3. Monitor Customer Credit Risk
Not every client deserves the same payment terms. Before extending credit to a new customer, check their payment history and consider a credit check through a Swiss credit bureau such as Creditreform or CRIF. For high-risk clients, require a deposit, shorter terms, or milestone payments. Reducing the risk of late payments starts with knowing who you are doing business with.
4. Improve Communication with Clients
A structured follow-up strategy keeps collections professional and consistent. Clients should know what they owe, when it is due, how to pay, and who to contact with questions. Use a professional tone in all reminders — calm, clear, and documented. The goal is to collect payment without turning every overdue invoice into a conflict. Good communication protects both your cash flow and your client relationships.
50–54 days
Global avg DSO (2026)
28 days
Top performers collect
5% p.a.
Swiss late payment rate
Mistakes that Businesses Avoid in AR management
Even well-run businesses make these mistakes. Knowing them helps you avoid them.
1. Ignoring Overdue Invoices
Silence does not get you paid. The longer an invoice stays unpaid, the harder it becomes to collect. Late payments need a structured response, not a wait-and-see approach.
2. No Structured Follow-up Process
Random chasing is ineffective and inconsistent. A clear reminder sequence — friendly, firm, formal — keeps collections on track without relying on memory or goodwill.
3. Poor Invoice Accuracy
Missing VAT details, wrong amounts, or incorrect billing addresses are among the most common reasons for payment delays. Invoice errors give clients a legitimate reason to hold payment while the issue is resolved.
4. No Visibility on Cash Flow Forecasts
Without a clear view of what is owed and when it is due, cash flow issues can catch you off guard.
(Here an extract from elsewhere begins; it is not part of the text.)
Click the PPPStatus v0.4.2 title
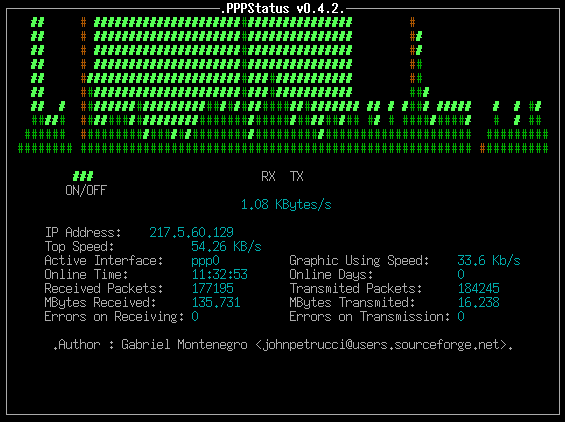The width and height of the screenshot is (565, 422). (x=282, y=8)
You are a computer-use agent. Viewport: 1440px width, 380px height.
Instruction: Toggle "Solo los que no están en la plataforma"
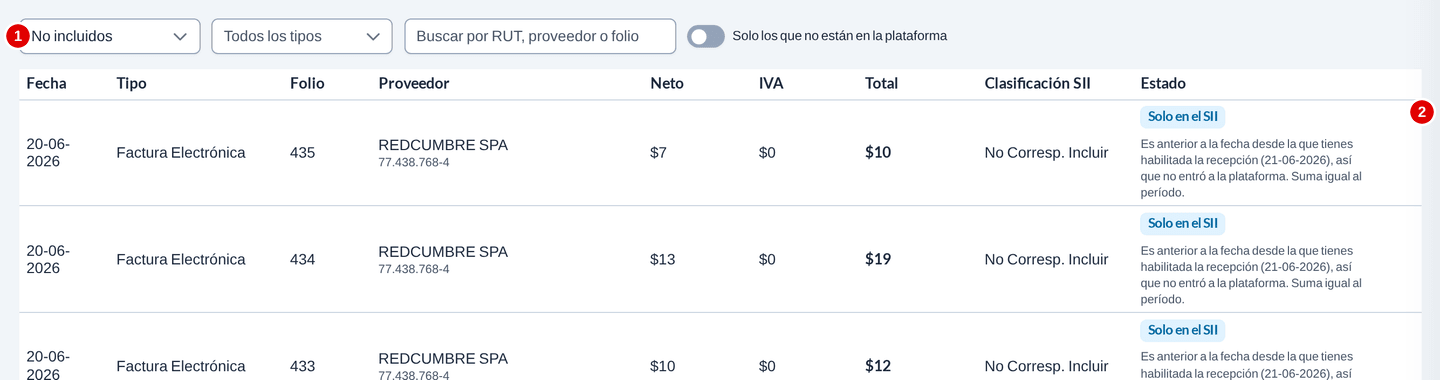tap(706, 36)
An aging report and a basic cash flow forecast are the minimum tools every Swiss business should have.
5. Extending Credit without a Credit Check
One bad debt can wipe out the profit from several good clients. Assessing creditworthiness before extending terms is a basic form of credit control that many SMEs skip.
How Can Fiduciaire Genevoise Help with Accounts Receivable Management?
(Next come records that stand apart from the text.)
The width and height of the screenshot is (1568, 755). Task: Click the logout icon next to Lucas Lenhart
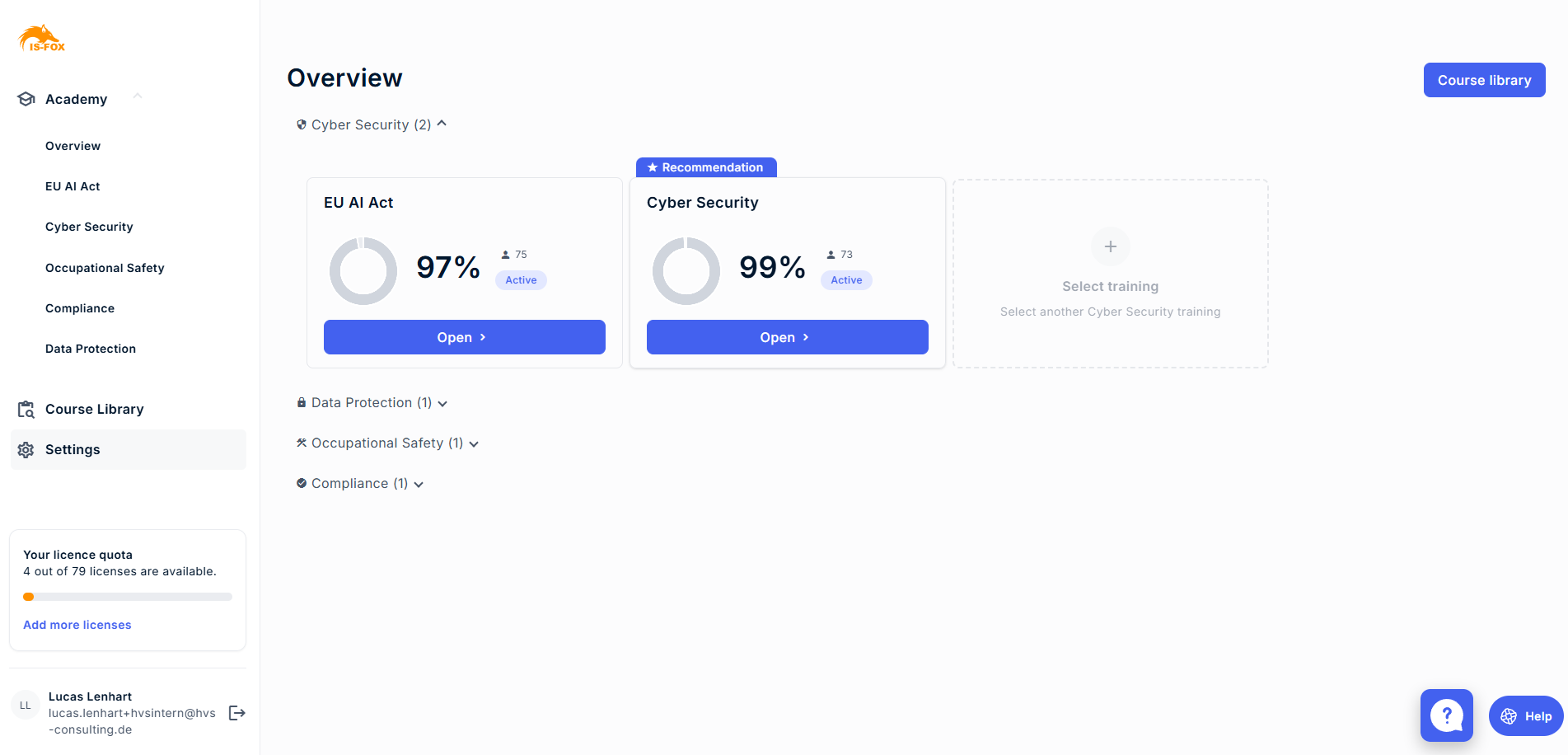237,713
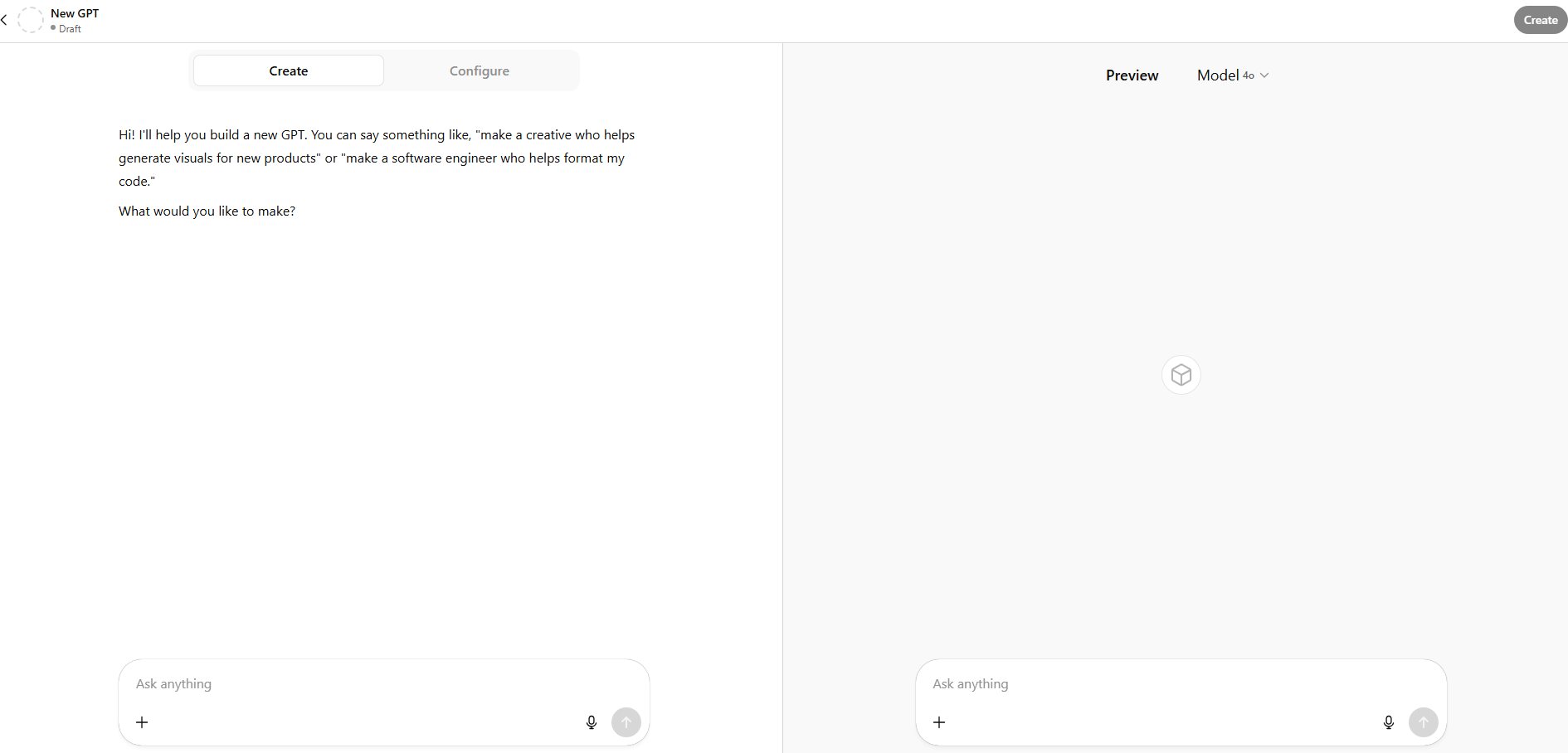Start voice input in the builder chat box

(592, 722)

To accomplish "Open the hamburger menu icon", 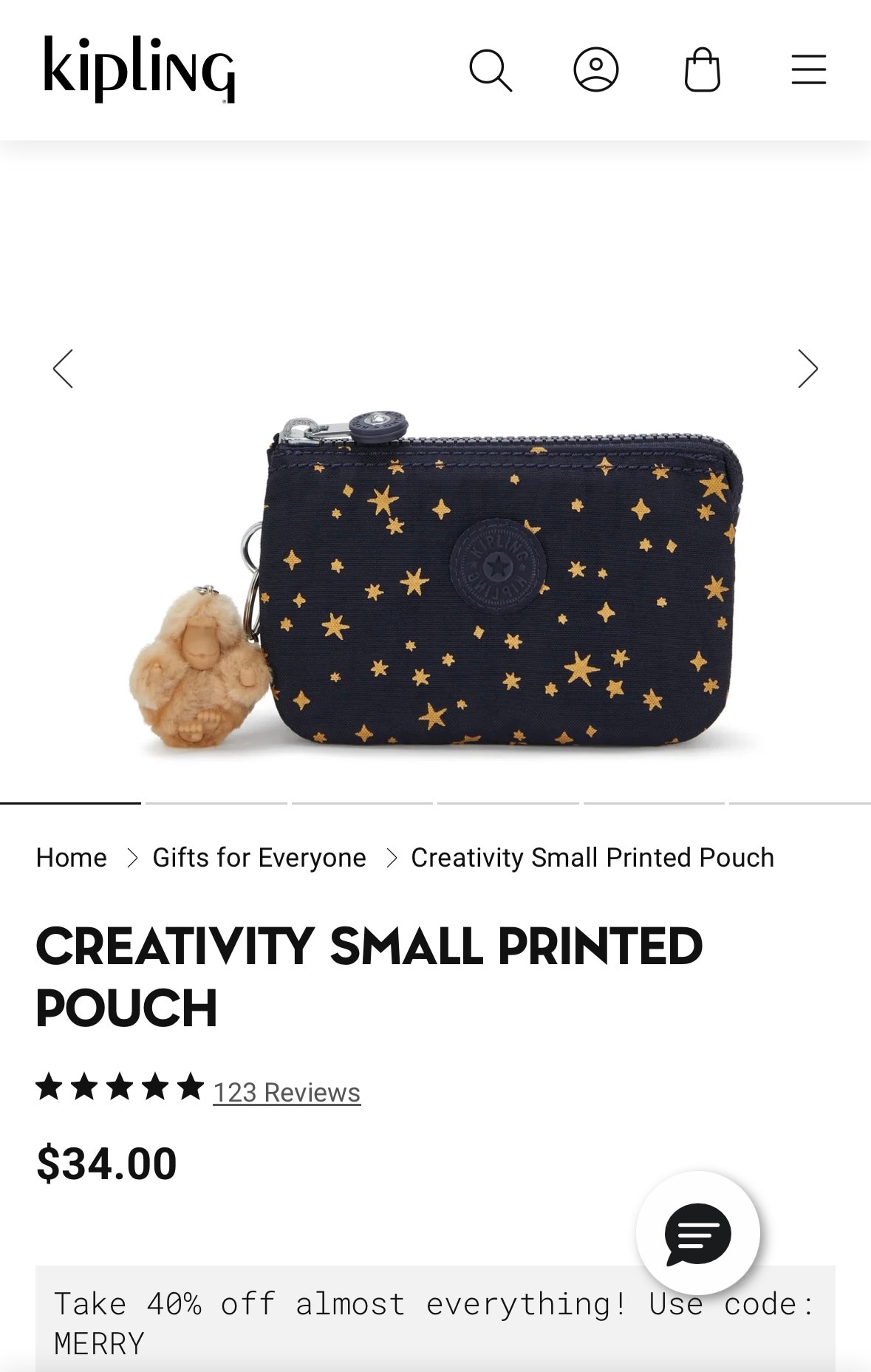I will pos(809,69).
At Fiduciaire Genevoise, accounts receivable management is a core part of our fiduciary and accounting services. We support Swiss SMEs, startups, and international companies with the full AR cycle:
Setting up compliant invoicing processes and credit policies
Tracking outstanding invoices
Managing reminder sequences
Escalating overdue accounts when needed.
Our team ensures your AR processes comply with Swiss accounting rules under the Code of Obligations, including correct VAT invoicing, proper record-keeping, and audit-ready documentation. We also help you optimize your invoice processes for speed and accuracy — reducing the errors that cause payment delays.
Beyond collections, we improve your cash flow visibility and reporting. You get clear aging reports, DSO tracking, and cash flow forecasts. Therefore, you always know where your receivables stand and can plan with confidence.
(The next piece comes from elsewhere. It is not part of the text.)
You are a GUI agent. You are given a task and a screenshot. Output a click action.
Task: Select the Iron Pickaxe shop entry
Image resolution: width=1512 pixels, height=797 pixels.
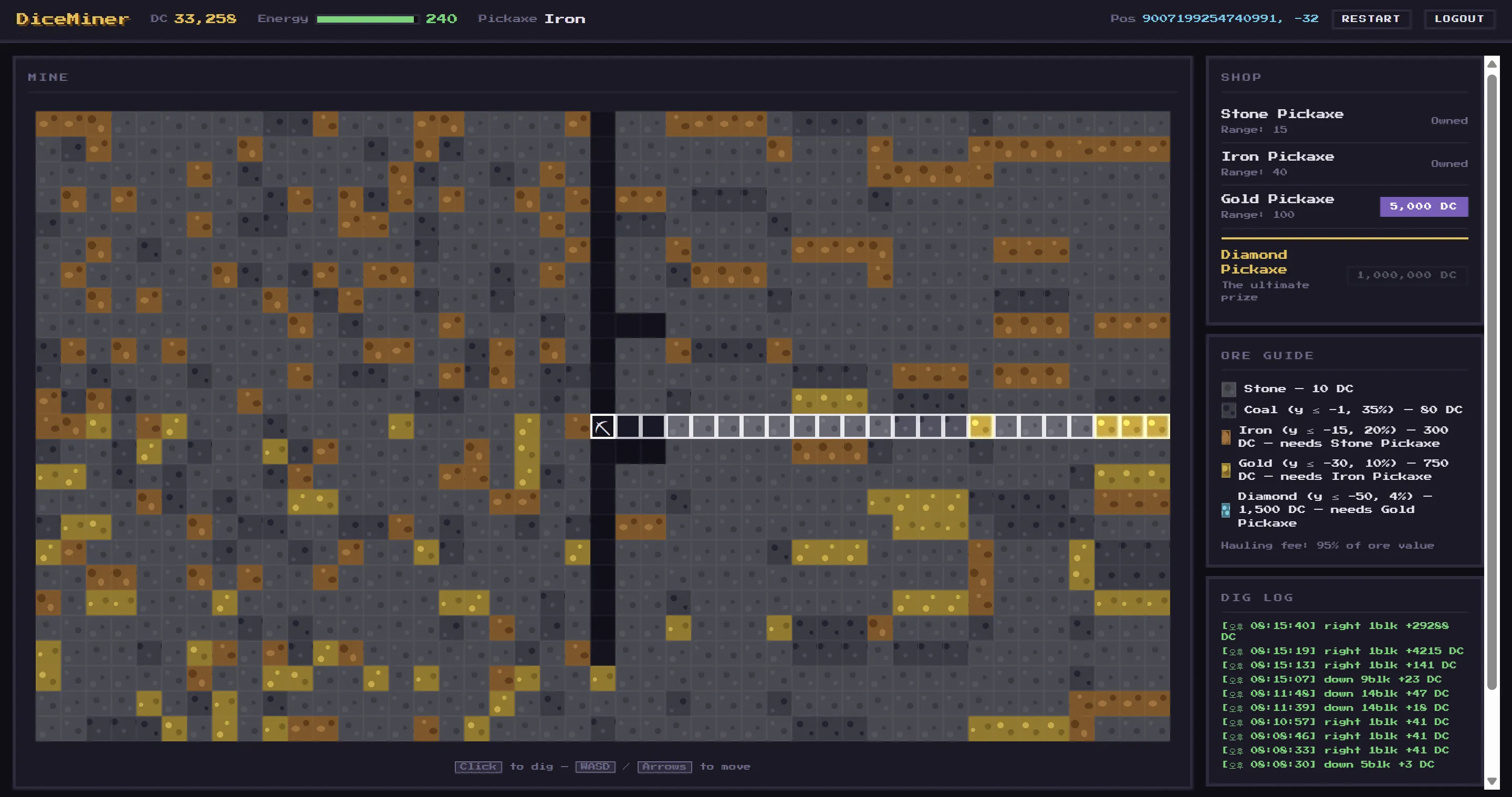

Stronger cash flow starts here
Stronger cash flow starts with better control of your receivables. Explore how Fiduciaire Genevoise can streamline your accounting and improve payment collection efficiency in Switzerland.
FAQ
Accounts receivable management is the process of tracking, following up on, and collecting money owed by customers for goods or services already delivered. It covers everything from issuing accurate invoices and monitoring due dates, to sending payment reminders, reconciling payments, and escalating overdue accounts. The goal is to collect what you are owed on time while maintaining good client relationships.